- Born: Richard Lowell Rubenstein January 8, 1924 New York City, U.S.
- Died: May 16, 2021 (aged 97) Bridgeport, Connecticut, U.S.
- Occupations: Rabbi, Professor
- Title: Rabbi

= Richard L. Rubenstein =

American rabbi and theologian (1924–2021)

Richard Lowell Rubenstein (January 8, 1924 - May 16, 2021) was a rabbi, theologian, educator, and writer, noted particularly for his path-breaking contributions to post-Holocaust theology and his sociopolitical analyses of surplus populations and bureaucracy. A Connecticut resident, he was married to art historian Betty Rogers Rubenstein.

==Education==
Rubenstein was born in New York City on January 8, 1924. He began his undergraduate studies at the City University of New York and completed them at the University of Cincinnati. While in Cincinnati, Rubenstein also studied for the rabbinate through the Reform-affiliated Hebrew Union College, where Abraham Joshua Heschel was a faculty member at the time. After completing his B.A. at the University of Cincinnati, Rubenstein discontinued his studies at Hebrew Union College. Instead of continuing training in the Reform movement, he followed Heschel to the Jewish Theological Seminary of America (JTSA), where he received rabbinical ordination into the Conservative movement and a master's degree in 1952. Subsequently, he studied under the Christian theologian Paul Tillich at Harvard Divinity School, where he earned a master's degree in sacred theology and a doctoral degree in the history of religion in 1960. He was later awarded two honorary degrees: The first, a Doctorate of Hebrew Letters from JTSA, and the second, a Doctorate of Humane Letters, from Grand Valley State University.

== Career ==
Following his ordination in 1952, Rubenstein was the rabbi of two Massachusetts congregations in succession, and then in 1956 became assistant director of the B'nai B'rith Hillel Foundation and chaplain to the Jewish students at Harvard University, Radcliffe, and Wellesley, where he served until 1958. From 1958 to 1970, he was the director of the B'nai B'rith Hillel Foundation and chaplain to the Jewish students at the University of Pittsburgh, Carnegie-Mellon University, and Duquesne University. At the University of Pittsburgh, he also taught an upper division course on French Existentialism.

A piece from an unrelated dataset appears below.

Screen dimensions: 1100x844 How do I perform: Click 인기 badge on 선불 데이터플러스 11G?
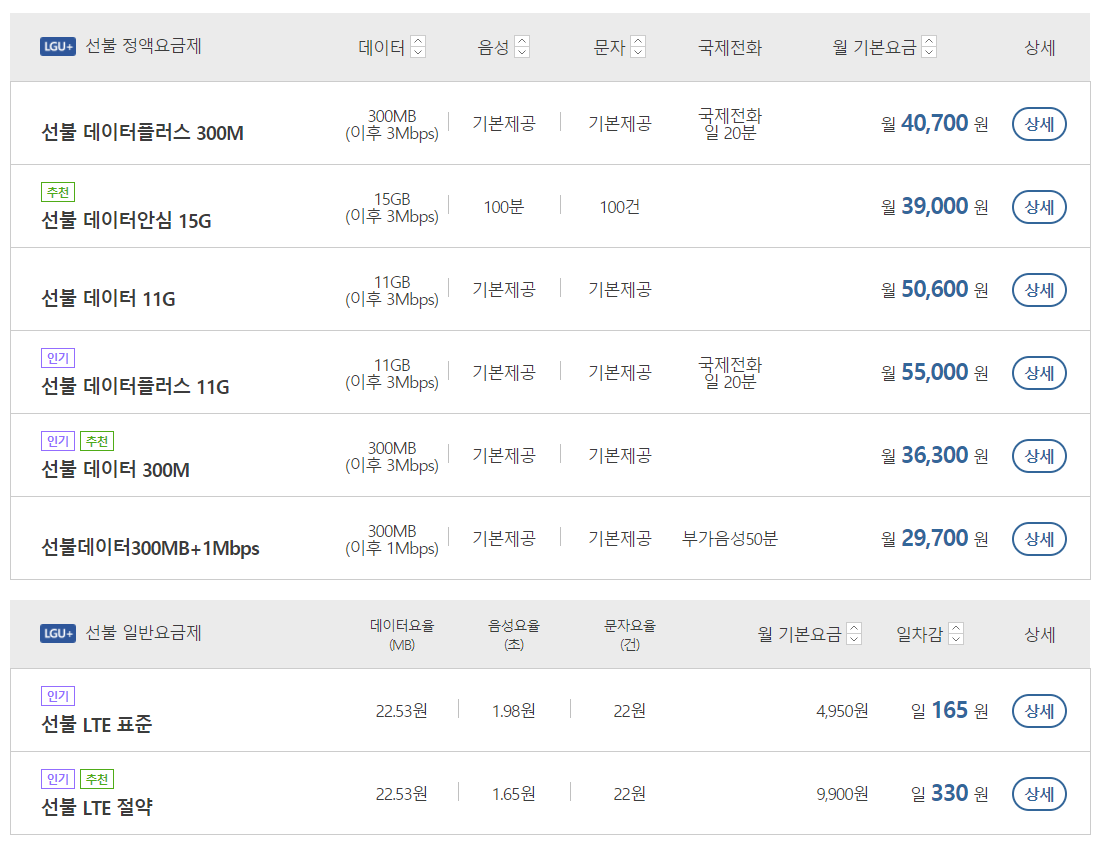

From 1970 to 1995, Rubenstein taught in religious studies at Florida State University, where he held a professorial chair. He then became president and professor of religion at the University of Bridgeport, where he served from 1995 to 1999.

Rubenstein was also a newspaper columnist for a Japanese newspaper and authored several books on the Holocaust, theology, Jewish-Christian relations, ethics, and politics.

===The Holocaust and death of God===
Rubenstein emerged in the 1960s as a significant writer on the meaning and impact of the Holocaust for Judaism. His first book, After Auschwitz, explored radical theological frontiers in Jewish thought. Rubenstein argued that the experience of the Holocaust shattered the traditional Judaic concept of God, especially as the God of the covenant with Abraham, in which the God of Israel is the God of history. Rubenstein argued that Jews could no longer advocate the notion of an omnipotent God at work in history or espouse the election of Israel as the chosen people. In the wake of the Holocaust, he believed that Jews have lost hope and there is no ultimate meaning to life.

[A]s children of the Earth, we are undeceived concerning our destiny. We have lost all hope, consolation and illusion.

In After Auschwitz, Rubenstein argued that the covenant had died. He did not mean he was now an atheist, nor that religion had to be discarded as irrelevant. However, he believed not in a transcendent God, but in God as the ground of being:

Terms like "ground" and "source" stand in contrast to the terms used for the transcendent biblical God of history who is known as a supreme king, a father, a creator, a judge, a maker. When he creates the world, he does so as do males, producing something external to himself. He remains essentially outside of and judges the creative processes he has initiated. As ground and source, God creates as does a mother, in and through her own very substance. As ground of being, God participates in all the joys and sorrows of the drama of creation which is, at the same time, the deepest expression of the divine life. God's unchanging unitary life and that of the cosmos' ever-changing, dynamic multiplicity ultimately reflect a single unitary reality.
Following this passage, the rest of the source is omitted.